Latest revision as of 10:50, 12 April 2022

MSK basic pulse and its spectrum

The fundamental pulse that is always required to  realize MSK as Offset–QPSK   has the form shown in the graph above:

$$g_{\rm MSK}(t) = \left\{ \begin{array}{l} g_0 \cdot \cos (\pi/2 \cdot t/T) \\ 0 \\ \end{array} \right.\quad \begin{array}{*{10}c} | t | \le T \hspace{0.05cm}, \\ {\rm otherwise}\hspace{0.05cm}. \\ \end{array}$$

The spectral function  $G(f)$ is drawn below, that is, the  Fourier transform  of  $g(t)$.
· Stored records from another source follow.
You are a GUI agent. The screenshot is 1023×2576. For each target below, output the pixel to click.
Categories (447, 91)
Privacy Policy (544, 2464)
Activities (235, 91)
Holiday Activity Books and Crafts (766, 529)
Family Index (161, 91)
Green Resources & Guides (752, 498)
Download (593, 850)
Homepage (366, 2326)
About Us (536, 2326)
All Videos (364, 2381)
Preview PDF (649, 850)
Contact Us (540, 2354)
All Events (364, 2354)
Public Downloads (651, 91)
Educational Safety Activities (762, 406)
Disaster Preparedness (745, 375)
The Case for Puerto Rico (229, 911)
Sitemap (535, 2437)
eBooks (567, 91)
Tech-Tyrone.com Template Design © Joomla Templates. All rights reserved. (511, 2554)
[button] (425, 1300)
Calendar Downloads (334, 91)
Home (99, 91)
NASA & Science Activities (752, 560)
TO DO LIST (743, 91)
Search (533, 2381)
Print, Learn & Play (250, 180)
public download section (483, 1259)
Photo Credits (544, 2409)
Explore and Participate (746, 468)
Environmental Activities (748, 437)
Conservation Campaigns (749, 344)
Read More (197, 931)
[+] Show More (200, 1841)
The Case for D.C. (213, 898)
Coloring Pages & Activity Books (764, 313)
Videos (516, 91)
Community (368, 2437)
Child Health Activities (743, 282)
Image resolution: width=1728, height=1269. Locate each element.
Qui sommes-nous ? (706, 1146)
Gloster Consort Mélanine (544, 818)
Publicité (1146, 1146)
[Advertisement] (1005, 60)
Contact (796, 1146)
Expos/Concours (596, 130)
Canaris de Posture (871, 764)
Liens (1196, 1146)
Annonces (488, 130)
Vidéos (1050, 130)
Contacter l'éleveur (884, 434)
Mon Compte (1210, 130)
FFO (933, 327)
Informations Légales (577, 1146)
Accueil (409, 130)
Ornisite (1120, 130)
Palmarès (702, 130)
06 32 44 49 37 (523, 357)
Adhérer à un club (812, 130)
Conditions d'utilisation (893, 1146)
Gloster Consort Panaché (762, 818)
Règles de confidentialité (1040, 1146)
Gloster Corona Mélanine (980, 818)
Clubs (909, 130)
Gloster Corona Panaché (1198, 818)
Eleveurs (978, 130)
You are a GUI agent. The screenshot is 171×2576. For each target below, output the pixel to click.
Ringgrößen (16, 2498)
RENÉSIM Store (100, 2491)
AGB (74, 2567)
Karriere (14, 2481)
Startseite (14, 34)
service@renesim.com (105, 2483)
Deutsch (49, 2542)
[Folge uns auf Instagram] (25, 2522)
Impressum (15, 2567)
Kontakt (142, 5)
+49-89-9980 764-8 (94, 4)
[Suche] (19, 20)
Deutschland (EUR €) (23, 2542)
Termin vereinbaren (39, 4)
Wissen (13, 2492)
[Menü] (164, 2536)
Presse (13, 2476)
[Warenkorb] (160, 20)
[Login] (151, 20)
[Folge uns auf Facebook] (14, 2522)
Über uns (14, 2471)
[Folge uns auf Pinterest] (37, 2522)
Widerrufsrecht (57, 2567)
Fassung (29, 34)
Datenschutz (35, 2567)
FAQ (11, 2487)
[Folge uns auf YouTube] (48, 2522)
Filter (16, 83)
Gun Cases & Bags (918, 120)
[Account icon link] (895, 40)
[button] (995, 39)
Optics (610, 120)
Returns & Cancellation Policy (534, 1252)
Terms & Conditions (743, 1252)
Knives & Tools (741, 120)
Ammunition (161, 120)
The corresponding equation is to be determined in this task, by considering:

$$g(t) = c(t) \cdot r(t)\hspace{0.05cm}.$$

The following abbreviations are used here:

  • $c(t)$  is a cosine oscillation with amplitude  $1$  and  frequency  $f_0$ (yet to be determined).
  • $r(t)$  is a square wave function with amplitude $g_0$  and duration $2T$.





Hints:


Questions

1

How should one choose the frequency $f_0$  of the cosine oscillation  $c(t)$  so that  $g(t) = c(t) · r(t)$ ?

$f_0 \ = \ $

$\ \cdot 1/T$

2

What is the spectrum  $R(f)$  of the rectangular function  $r(t)$?  What spectral value occurs when $f = 0$ ?

$R(f=0) \ = \ $

$\ \cdot g_0 \cdot T$

3

Calculate the spectrun  $G(f)$  of the MSK pulse  $g(t)$, particularly the spectral value at  $f = 0$.

$G(f=0) \ = \ $

$\ \cdot g_0 \cdot T$

4

Summarize the result of question   (3)  in one term. At what frequency  $f_1$  does  $G(f)$  have its first zero?

$f_1 \ = \ $

$\ \cdot 1/T$


Solution

(1)  The period of the cosine signal must be  $T_0 = 4T$ .  Thus, the frequency is $f_0 = 1/T_0\hspace{0.15cm}\underline {= 0.25} · 1/T$.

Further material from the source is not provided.